Iran’s supreme leader, Ayatollah Ali Khamenei, rejected any compromise over his country’s nuclear programme this week, vowing not to yield to pressure to give up uranium enrichment.
The issue has long been at the centre of disputes with Western powers, especially the United States, which accuse Tehran of seeking a nuclear weapon — a claim Khamenei again denied.
Below are key questions:
– Why insist on enrichment? –
Iran’s nuclear sector employs more than 17,000 people, according to Atomic Energy Organization of Iran spokesman Behrouz Kamalvandi.
He says nuclear energy is used for electricity as well as health, agriculture and advanced technologies.
Khamenei said enriched materials support sectors including Iran’s strained power grid during rare summer heatwaves.
Civilian nuclear plants use uranium enriched to between three and five percent, while Tehran’s research reactor requires up to 20 percent, according to Iranian media.
Enrichment rose to 60 percent after Donald Trump withdrew from the 2015 nuclear deal and reimposed sanctions on Iran during his first term as US president in 2018.

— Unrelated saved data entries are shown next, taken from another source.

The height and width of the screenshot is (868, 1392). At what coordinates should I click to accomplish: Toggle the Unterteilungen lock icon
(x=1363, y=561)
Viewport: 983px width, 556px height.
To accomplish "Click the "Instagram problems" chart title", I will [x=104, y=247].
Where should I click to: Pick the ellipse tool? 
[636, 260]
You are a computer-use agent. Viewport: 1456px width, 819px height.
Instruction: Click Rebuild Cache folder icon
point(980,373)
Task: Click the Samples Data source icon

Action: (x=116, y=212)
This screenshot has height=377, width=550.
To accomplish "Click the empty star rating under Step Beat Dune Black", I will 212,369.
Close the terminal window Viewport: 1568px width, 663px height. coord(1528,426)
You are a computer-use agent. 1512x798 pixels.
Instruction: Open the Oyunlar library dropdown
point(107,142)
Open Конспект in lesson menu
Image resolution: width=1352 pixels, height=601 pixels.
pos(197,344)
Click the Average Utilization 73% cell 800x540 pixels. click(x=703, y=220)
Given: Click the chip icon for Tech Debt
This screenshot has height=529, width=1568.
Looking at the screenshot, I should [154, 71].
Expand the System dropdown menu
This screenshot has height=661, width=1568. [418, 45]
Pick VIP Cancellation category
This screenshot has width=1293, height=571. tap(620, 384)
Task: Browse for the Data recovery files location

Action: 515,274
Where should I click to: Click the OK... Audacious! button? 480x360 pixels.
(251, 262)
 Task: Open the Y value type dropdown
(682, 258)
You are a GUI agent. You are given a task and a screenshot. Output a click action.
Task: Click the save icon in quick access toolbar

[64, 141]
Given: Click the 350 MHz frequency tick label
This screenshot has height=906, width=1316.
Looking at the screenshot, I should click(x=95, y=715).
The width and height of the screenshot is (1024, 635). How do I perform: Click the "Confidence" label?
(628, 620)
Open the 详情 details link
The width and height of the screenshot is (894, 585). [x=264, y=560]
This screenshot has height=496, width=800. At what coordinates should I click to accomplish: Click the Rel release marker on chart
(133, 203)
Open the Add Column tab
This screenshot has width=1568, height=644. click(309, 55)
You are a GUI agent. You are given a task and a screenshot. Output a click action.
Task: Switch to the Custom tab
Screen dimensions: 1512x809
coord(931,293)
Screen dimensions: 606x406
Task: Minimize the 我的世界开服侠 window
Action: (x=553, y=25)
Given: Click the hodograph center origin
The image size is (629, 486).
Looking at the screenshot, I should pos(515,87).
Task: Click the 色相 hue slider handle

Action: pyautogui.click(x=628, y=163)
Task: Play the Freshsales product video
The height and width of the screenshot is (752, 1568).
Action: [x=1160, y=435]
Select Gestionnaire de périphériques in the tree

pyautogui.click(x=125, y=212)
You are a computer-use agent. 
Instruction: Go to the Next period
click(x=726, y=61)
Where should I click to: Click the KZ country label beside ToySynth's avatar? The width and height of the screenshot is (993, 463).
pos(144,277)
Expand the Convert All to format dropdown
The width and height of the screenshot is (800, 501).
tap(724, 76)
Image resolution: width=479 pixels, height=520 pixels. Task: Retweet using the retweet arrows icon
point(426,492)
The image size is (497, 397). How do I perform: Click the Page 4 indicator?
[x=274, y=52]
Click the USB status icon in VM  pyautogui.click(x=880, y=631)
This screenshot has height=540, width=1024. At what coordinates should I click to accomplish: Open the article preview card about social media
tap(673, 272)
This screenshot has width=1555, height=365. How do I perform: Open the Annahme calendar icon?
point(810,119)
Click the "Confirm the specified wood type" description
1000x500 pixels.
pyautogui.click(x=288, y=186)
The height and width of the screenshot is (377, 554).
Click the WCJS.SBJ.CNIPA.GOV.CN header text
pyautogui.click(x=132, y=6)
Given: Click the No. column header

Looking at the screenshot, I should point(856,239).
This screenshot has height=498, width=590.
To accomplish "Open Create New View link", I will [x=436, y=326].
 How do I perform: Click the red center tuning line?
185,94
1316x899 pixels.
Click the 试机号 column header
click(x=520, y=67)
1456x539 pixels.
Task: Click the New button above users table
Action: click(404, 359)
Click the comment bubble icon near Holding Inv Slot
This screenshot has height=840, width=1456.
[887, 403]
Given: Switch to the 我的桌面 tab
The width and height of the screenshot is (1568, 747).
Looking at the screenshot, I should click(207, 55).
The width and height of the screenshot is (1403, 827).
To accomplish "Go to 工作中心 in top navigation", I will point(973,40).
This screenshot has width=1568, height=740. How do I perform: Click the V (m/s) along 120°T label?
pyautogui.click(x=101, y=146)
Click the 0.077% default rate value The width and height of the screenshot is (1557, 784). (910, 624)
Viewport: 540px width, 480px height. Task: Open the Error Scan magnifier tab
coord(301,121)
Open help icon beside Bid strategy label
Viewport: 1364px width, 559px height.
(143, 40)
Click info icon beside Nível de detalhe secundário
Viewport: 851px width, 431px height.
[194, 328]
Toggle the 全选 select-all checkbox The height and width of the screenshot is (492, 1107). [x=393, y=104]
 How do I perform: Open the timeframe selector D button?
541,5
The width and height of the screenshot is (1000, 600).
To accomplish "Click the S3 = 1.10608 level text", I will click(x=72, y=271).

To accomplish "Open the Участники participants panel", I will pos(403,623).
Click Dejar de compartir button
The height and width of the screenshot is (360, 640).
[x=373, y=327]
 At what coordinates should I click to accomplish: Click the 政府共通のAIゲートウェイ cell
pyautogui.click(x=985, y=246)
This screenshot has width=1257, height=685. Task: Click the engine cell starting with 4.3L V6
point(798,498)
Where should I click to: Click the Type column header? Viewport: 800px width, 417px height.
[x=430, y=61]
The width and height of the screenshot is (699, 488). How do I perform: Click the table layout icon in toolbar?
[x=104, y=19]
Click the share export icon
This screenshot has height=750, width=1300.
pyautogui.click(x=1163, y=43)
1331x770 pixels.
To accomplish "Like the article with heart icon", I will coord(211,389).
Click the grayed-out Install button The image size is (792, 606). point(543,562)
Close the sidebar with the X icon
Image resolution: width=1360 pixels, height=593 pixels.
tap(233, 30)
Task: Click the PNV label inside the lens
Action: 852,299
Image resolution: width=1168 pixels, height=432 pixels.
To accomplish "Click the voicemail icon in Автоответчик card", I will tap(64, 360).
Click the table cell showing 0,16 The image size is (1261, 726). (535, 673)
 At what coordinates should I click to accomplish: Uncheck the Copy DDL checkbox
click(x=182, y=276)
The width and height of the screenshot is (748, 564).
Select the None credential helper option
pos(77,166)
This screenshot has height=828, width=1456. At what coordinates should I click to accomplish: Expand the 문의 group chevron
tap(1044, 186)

Iran insists the enrichment programme has no military ambitions, though 60 percent is just short of the 90 percent weapons threshold.
The UN’s nuclear watchdog, the International Atomic Energy Agency (IAEA), says Iran is the only non-nuclear weapon state to enrich uranium to such levels.
Tehran says it has paid a high price for its enrichment activities including assassinations of scientists and sabotage of facilities in attacks mostly blamed on Israel.
In June, Israel attacked Iran, and was later joined by the United States in strikes on nuclear sites.
– Why is it non-negotiable? –
Washington now demands Tehran renounce enrichment — a US red line.
The 2015 accord capped Iran’s enrichment at 3.67 percent in exchange for sanctions relief over a 10-year period ending in October.
Khamenei said Iran had “carried out all the obligations we were supposed to do” but “none of the promises they made were fulfilled”.
He argues giving up enrichment would put the Islamic republic in an even weaker position than under the 2015 deal, which already faced opposition from hardliners.
Tehran also considers civilian nuclear energy — including uranium enrichment — a right under the Nuclear Non-Proliferation Treaty (NPT), of which it is a member.
– When did it start? –
Iran’s nuclear programme dates back to the 1950s under the US-backed shah, Mohammad Reza Pahlavi, who signed a civilian nuclear cooperation deal with Washington in 1957.
Tehran ratified the NPT in 1970, placing nuclear material under IAEA oversight.
In 1974, the shah launched an ambitious plan to build at least 20 power plants to meet rising domestic energy needs and offset finite oil reserves.
Construction began in Bushehr with German firm Siemens but was halted after the 1979 Islamic Revolution and the 1980–88 Iran-Iraq war.
– Why suspicion? –
In 2002, satellite images aired by US broadcasters revealed two undeclared sites near Arak and Natanz.
The following year, the United Nations found traces of enriched uranium at Natanz, one of Iran’s main facilities targeted by the United States when it joined Israel in attacking Iran this year.
Western powers, led by the United States and joined by Israel, accuse Iran of seeking nuclear weapons, a charge it denies, sparking a prolonged standoff.
Iran began enrichment to 3.5 percent in 2006, later raising it to 4.8 percent. The United Nations imposed its first sanctions that December.
By 2009, enrichment reached 20 percent. Tensions eased in 2015 with a landmark nuclear deal between Iran and major powers.
But with the United States’ withdrawal, renewed sanctions and Iran’s move to enrich uranium to 60 percent, the dispute is back at the forefront of international attention, with potential sanctions looming.